Abstract 219P
Background
Most phase III trials evaluating immune checkpoint blockade (ICB) for resectable non-small cell lung cancer (rNSCLC) have reported limited surgical data and did not classify complications using standardized thoracic surgical morbidity criteria. This study aims to analyze the surgical outcomes and complication profile of neoadjuvant chemotherapy combined with ICB in a real-world setting.
Methods
This single-center cohort study included patients who underwent radical surgery for rNSCLC after neoadjuvant chemo-immunotherapy between 2022 and April 2024. The primary endpoint was the rate of major complications (Grade 3 or higher). Secondary endpoints included surgical outcomes, pathological complete response (pCR), and major pathological response (MPR) rates.
Results
A total of 44 patients were included, with a median age of 63 years (range: 42–74). A history of smoking was reported in 87% of patients, and 13 patients had squamous cell histology. Clinical stage IIIA was the most common (63%). All patients received 3–4 cycles of chemo-immunotherapy without treatment-related Grade III/IV toxicities, and R0 resection was achieved in all cases. Surgical procedures included 30 lobectomies, 2 bilobectomies, and 12 extended lobectomies (3 bronchial sleeves, 6 en bloc with segment, 1 with diaphragm, and 2 with chest wall resections). The median operative time was 165 minutes (range: 110–365). Seventeen surgeries (38%) were performed robotically, with only one converted to open surgery due to intraoperative bleeding. The median hospital stay was 7 days (range: 4–30), and the median daily drainage output was 195 mL (range: 70–500). No 30-day or 90-day mortality was reported. Postoperative complications occurred in 37.2% of cases (any grade), with Grade III/IV complications in 7.1%. The most common complication was prolonged air leaks (23%). Seven patients required reoperation for complications.
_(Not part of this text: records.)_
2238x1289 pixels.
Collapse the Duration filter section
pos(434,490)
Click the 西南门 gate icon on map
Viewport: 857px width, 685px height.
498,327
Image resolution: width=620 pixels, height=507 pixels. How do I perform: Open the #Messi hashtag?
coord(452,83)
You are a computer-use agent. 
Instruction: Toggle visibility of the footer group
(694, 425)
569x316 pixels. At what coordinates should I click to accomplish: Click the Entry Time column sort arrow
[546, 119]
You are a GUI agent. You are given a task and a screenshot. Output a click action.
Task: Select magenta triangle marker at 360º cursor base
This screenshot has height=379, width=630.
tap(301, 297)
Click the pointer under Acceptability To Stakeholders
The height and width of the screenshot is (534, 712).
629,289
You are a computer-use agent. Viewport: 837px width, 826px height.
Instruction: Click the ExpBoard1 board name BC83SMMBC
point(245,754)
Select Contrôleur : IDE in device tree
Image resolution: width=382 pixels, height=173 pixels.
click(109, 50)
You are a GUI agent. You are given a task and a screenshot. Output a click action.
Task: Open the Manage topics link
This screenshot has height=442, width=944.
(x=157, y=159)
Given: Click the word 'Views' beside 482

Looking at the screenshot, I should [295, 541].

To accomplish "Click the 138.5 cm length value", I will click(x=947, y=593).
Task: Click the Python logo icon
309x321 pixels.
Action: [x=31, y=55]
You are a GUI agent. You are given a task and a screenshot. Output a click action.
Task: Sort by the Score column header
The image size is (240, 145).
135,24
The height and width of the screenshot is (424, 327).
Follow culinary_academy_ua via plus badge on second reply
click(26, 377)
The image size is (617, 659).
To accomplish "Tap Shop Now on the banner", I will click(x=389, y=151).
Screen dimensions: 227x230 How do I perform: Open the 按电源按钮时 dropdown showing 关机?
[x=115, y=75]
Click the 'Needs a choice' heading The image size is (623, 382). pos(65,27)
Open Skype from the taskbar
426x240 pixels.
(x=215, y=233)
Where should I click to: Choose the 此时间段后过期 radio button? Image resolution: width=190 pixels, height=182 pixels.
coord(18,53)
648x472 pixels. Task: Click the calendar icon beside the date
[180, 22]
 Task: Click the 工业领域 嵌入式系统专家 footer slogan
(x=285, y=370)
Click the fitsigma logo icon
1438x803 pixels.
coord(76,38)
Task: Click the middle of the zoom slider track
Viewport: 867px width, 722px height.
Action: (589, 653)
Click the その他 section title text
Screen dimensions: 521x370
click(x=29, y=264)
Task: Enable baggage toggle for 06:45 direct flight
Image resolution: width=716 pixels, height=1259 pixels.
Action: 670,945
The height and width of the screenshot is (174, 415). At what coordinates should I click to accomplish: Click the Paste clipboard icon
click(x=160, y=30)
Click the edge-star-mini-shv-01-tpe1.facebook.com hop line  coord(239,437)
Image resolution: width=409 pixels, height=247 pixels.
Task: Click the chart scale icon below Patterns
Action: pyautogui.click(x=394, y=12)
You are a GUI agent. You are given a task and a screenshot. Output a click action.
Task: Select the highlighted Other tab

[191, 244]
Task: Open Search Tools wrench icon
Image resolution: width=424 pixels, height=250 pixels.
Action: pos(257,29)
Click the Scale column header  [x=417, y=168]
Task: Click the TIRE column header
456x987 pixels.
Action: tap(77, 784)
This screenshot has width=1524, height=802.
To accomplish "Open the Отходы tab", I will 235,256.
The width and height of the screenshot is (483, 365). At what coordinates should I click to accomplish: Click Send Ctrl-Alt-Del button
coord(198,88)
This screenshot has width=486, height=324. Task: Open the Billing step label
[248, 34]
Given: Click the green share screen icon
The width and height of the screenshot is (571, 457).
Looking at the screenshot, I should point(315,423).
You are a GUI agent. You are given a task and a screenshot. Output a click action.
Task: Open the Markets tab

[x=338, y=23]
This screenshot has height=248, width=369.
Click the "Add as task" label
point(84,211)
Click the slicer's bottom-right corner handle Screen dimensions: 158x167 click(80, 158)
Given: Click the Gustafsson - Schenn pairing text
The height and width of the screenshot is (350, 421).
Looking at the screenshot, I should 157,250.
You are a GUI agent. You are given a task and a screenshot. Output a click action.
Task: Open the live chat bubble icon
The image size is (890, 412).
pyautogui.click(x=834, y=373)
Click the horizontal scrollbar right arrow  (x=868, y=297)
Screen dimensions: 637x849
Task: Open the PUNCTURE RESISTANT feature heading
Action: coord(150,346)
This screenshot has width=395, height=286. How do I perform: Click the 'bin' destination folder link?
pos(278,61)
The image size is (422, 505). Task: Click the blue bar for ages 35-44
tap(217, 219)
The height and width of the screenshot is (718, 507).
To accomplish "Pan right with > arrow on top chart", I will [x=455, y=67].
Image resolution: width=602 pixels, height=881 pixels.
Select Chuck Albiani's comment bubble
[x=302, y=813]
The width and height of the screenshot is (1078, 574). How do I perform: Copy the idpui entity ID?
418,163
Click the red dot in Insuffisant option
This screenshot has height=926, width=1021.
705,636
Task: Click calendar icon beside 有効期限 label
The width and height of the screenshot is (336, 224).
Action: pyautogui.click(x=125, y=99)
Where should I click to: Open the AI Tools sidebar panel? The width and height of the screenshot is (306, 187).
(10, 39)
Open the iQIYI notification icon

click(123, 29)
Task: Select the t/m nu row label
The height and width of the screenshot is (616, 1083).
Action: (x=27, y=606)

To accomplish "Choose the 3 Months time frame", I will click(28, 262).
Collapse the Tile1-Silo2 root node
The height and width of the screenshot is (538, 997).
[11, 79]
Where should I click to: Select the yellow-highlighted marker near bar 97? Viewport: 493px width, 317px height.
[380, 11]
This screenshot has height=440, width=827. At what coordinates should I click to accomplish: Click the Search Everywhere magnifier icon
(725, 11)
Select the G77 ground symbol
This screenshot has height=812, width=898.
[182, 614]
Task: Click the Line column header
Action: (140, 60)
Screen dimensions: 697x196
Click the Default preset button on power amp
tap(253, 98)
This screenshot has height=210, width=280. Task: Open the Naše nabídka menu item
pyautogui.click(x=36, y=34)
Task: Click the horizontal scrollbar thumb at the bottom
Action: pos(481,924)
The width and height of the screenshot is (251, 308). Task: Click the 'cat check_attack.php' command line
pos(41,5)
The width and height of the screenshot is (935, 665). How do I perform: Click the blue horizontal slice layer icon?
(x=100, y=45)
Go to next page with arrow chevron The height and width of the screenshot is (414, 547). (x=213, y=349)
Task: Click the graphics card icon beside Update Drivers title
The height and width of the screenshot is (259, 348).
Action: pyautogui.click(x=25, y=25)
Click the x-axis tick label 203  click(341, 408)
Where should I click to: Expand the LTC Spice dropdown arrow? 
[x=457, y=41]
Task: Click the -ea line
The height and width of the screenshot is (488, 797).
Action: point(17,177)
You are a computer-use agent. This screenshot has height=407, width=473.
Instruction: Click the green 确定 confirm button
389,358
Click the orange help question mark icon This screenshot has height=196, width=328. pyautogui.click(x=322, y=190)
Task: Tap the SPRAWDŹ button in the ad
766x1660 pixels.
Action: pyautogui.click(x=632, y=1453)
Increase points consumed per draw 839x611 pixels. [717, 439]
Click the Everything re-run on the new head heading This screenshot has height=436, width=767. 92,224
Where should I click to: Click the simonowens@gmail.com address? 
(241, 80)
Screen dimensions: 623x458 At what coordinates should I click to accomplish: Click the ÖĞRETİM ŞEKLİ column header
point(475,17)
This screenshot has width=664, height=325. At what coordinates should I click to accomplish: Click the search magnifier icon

Pathological examination revealed a pCR in 19 patients (43.2%).
Conclusions
Neoadjuvant chemo-immunotherapy followed by lung resections seems to be safe and feasible in resectable NSCLC with high rate of pCR in a real-world setting.
Legal entity responsible for the study
The authors.
Funding
Has not received any funding.
Disclosure
All authors have declared no conflicts of interest.